I think I know what you mean, but I would not call it a ‘balance’. It should be MUCH MORE about ‘what society needs’ than about ‘what parents want.’ If parents don’t like it, let them move to Idaho or Florida!
“Public schools seek to find that balance. School choice seeks to overthrow that purpose of education.”
I do not agree, unless you insert the word ‘often’ after the word ‘choice’. Over the years, I’ve known many parents who chose a different school because they were seeking MORE breadth and depth for their children, and NOT an education of racist, religious, and/or political indoctrination.
“Socrates knew it. John Locke and Jean Jacques Rousseau knew it. Ben Franklin and John Adams knew it. John Dewey and Horace Mann knew it.So did MLK.”
Franklin and Adams were revolutionaries…insurrectionists…but looking for a better way.

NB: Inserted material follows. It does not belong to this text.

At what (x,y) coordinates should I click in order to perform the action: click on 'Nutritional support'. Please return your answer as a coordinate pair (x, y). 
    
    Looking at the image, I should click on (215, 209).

Fascinating! What would Gandhi have done?
Horace Mann said, ‘Be ashamed to die until you have won some victory for humanity.’ There are various victories to be had and various approaches. Good people can take different approaches toward the same goal. Humanity and children are the ultimate goal, not a particular definition of ‘school’.
Mark,
I don’t think anyone knows how many districts are successful at teaching every student well. It may be 3 or 300 or 3,000. I don’t know. What I know for certain is that NCLB was a Death Star for education, forcing every district to use testing as both a measure and a goal. It warped education. It’s ironic that the federal role in education became enormous, destructive, and intrusive under a Republican President.
Instead of writing, “Diane reported months ago that there are three districts currently doing it right,” I should have written, ” Diane reported months ago about three districts currently doing it right.” I wish my usually reliable memory could bring up the details.
LCT, I don’t remember the subject or the comment. What “it” was I referring to?
NCLB and ESSA has messed up education in every school.
My apologies for assuming that LCT’s sentence implied the word “…ONLY three teachers…”. I made a quick comment about that portion of the post with out examining it more closely.
“…reported ABOUT three teachers doing it right…” is probably what you both meant.
Doing what right?
Only three teachers?
How would anyone know?
Diane– This is the beginning of the long post to which I was responding in MY long post of Feb 6, 8:58 pm.
leftcoastteacher
February 5, 2023 at 7:08 pm
We try to meet the needs of each student. If I recall correctly, Diane reported months ago that there are three districts currently doing it right, creating IEPs for all, for example….
Mark,
I don’t remember the post. I wish I did.